Stored items

%%

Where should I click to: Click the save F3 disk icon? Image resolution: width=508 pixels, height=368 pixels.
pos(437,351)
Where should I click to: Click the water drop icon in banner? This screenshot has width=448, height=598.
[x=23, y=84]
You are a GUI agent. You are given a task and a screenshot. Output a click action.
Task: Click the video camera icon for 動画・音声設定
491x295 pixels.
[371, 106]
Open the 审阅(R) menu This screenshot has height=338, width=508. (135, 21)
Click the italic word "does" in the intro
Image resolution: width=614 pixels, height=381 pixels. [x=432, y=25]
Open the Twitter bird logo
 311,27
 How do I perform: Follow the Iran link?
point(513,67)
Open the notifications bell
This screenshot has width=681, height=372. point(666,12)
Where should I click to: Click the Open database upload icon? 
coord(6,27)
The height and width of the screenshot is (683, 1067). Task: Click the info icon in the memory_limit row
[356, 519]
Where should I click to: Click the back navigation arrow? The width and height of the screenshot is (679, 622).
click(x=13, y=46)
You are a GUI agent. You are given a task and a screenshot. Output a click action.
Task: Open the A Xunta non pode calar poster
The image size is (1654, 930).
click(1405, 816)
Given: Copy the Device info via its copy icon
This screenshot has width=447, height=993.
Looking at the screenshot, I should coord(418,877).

%%

◆ WHAT IS NEEDED:
Generate a verbatim printout of all the entries.

◆ ANSWER TO THIS EXERCISE:
Where should I click to: Click the save F3 disk icon? Image resolution: width=508 pixels, height=368 pixels.
pos(437,351)
Where should I click to: Click the water drop icon in banner? This screenshot has width=448, height=598.
[x=23, y=84]
You are a GUI agent. You are given a task and a screenshot. Output a click action.
Task: Click the video camera icon for 動画・音声設定
491x295 pixels.
[371, 106]
Open the 审阅(R) menu This screenshot has height=338, width=508. (135, 21)
Click the italic word "does" in the intro
Image resolution: width=614 pixels, height=381 pixels. [x=432, y=25]
Open the Twitter bird logo
 311,27
 How do I perform: Follow the Iran link?
point(513,67)
Open the notifications bell
This screenshot has width=681, height=372. point(666,12)
Where should I click to: Click the Open database upload icon? 
coord(6,27)
The height and width of the screenshot is (683, 1067). Task: Click the info icon in the memory_limit row
[356, 519]
Where should I click to: Click the back navigation arrow? The width and height of the screenshot is (679, 622).
click(x=13, y=46)
You are a GUI agent. You are given a task and a screenshot. Output a click action.
Task: Open the A Xunta non pode calar poster
The image size is (1654, 930).
click(1405, 816)
Given: Copy the Device info via its copy icon
This screenshot has width=447, height=993.
Looking at the screenshot, I should coord(418,877).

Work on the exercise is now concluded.